Characterizing gluten immunopathology in DR3-DQ2 transgenic mice sensitized to gluten in early life

Abstract

The gastrointestinal tract specializes in digestion and nutrient absorption via its mucosal surface. Through this large mucosal surface, interactions between the host and its environment, including food antigens and microbes, occur. Therefore, it is imperative that the gut discriminates between innocuous food components, and potential threats such as infections. On some occasions, this fine-tuned discrimination fails, leading to chronic inflammation. Celiac disease (CeD) is an autoimmune enteropathy triggered by gluten, the name given to a family of storage proteins (prolamins) that are naturally found in wheat, barley, and rye.

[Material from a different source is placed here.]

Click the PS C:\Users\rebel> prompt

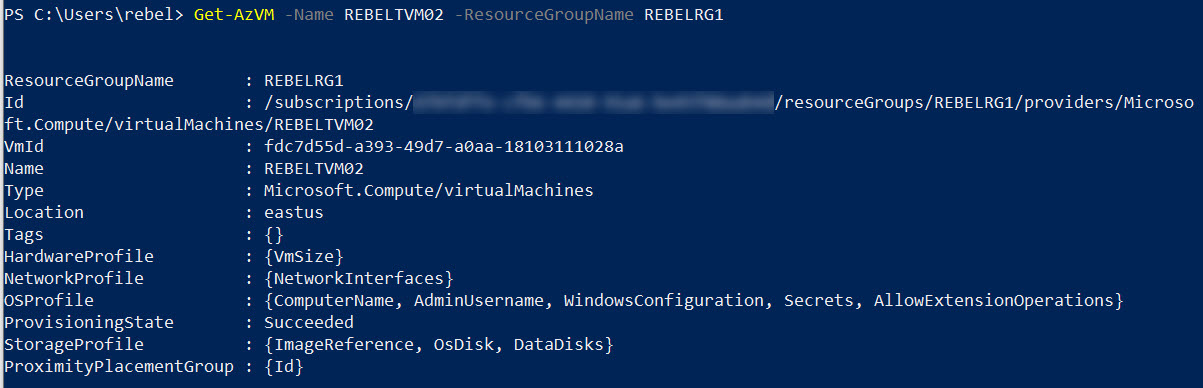(94, 14)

To develop CeD, an individual must carry the susceptibility genes, the HLA-DQ2 and/or HLA-DQ8 alleles and consume gluten. However, this is not sufficient to cause disease, indicating that environmental co-factors are at play. Individuals homozygous for the HLA-DQ2 allele are at high risk to developing CeD in infancy. Currently, there is no existing transgenic animal model that addresses early life exposure to gluten, co-factors, and their effects on CeD development. Therefore, the overall goal of my thesis is to characterize a mouse model transgenic for the HLA-DQ2 allele with exposure to gluten in early life. I first studied the physiological and immunological responses to gluten at the time of solid food introduction using DR3-DQ2 transgenic mice. I determined that after sensitization to gluten before weaning, mice developed moderate enteropathy and some developed both anti-tissue transglutaminase 2 and anti-gliadin antibodies. I then evaluated the recovery of gluten immunopathology after gluten was removed for an extended period. After 6 months on gluten-free food, enteropathy and intestinal anti-gliadin and anti-TG2 antibody levels improved. These findings show pre-weaning sensitization of DR3-DQ2 transgenic mice reproduces key features of CeD, which can be used in future studies to assess environmental triggers and mechanisms that are of importance during early life.